Minsk Group Sees Breakthrough In Karabakh Negotiations

Matthew Bryza

PRAGUE -- After the May 7 meeting of the presidents of Azerbaijan and Armenia in Prague, Matthew Bryza, one of three co-chairs of the OSCE's Minsk Group, called it "the most substantive exchange of views between the presidents so far."

The Minsk Group oversees negotiations on the Nagorno-Karabakh frozen conflict.

In an interview with RFE/RL's Azerbaijani Service, Bryza, who is also U.S. deputy assistant secretary of state for European and Eurasian affairs, said there was a "conceptual breakthrough."

"You have to have conceptual breakthroughs and then technical breakthroughs. So, conceptually I would say, we pretty much had that today. Now we have to create the technical breakthroughs," Bryza said.

Bryza dismissed speculation that competing interests between Russia and the United States were influencing the negotiations.
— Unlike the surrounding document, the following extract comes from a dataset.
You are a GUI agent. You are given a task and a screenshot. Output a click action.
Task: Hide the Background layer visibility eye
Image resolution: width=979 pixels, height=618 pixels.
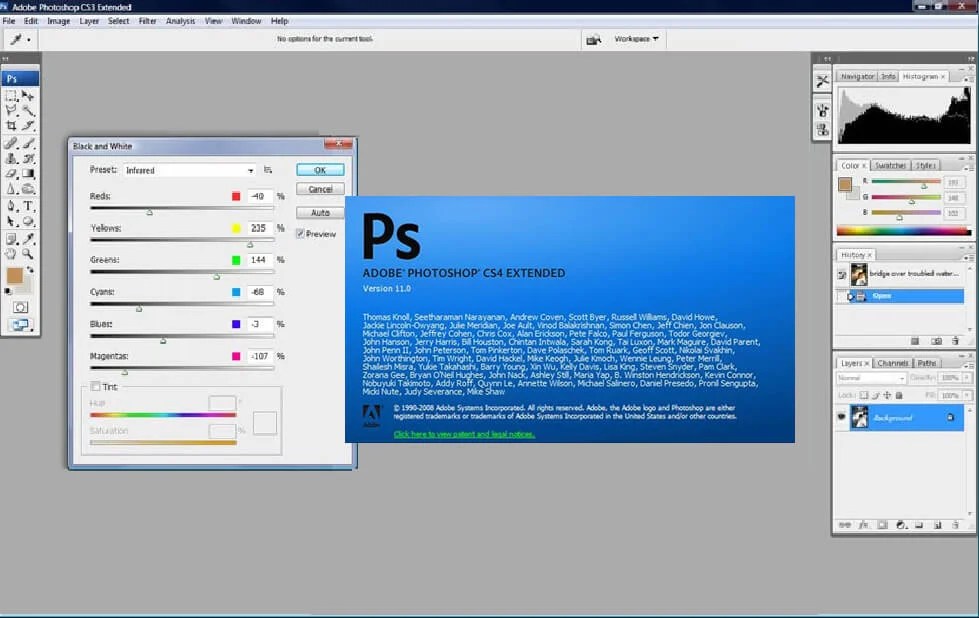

"Russia is constructive when it comes to the Nagorno-Karabakh peace process. My colleague and friend Yury Mikolajewitsch Merzlyakov [the Russian co-chair of the Minsk Group] has never been anything but constructive, and I can say the same about his Deputy Foreign Minister [Grigory] Karasin and Foreign Minister [Sergei] Lavrov," Bryza said.

"As difficult as our relations are with Russia with regard to Georgia, they are equally positive with regard to Nagorno-Karabakh."

Bryza also said that the details to solve the conflict can be finalized in working with the foreign ministers of the two countries.

Nagorno-Karabakh has been under the control of ethnic-Armenian forces since a six-year conflict killed about 30,000 people and displaced another million before a truce was reached in 1994.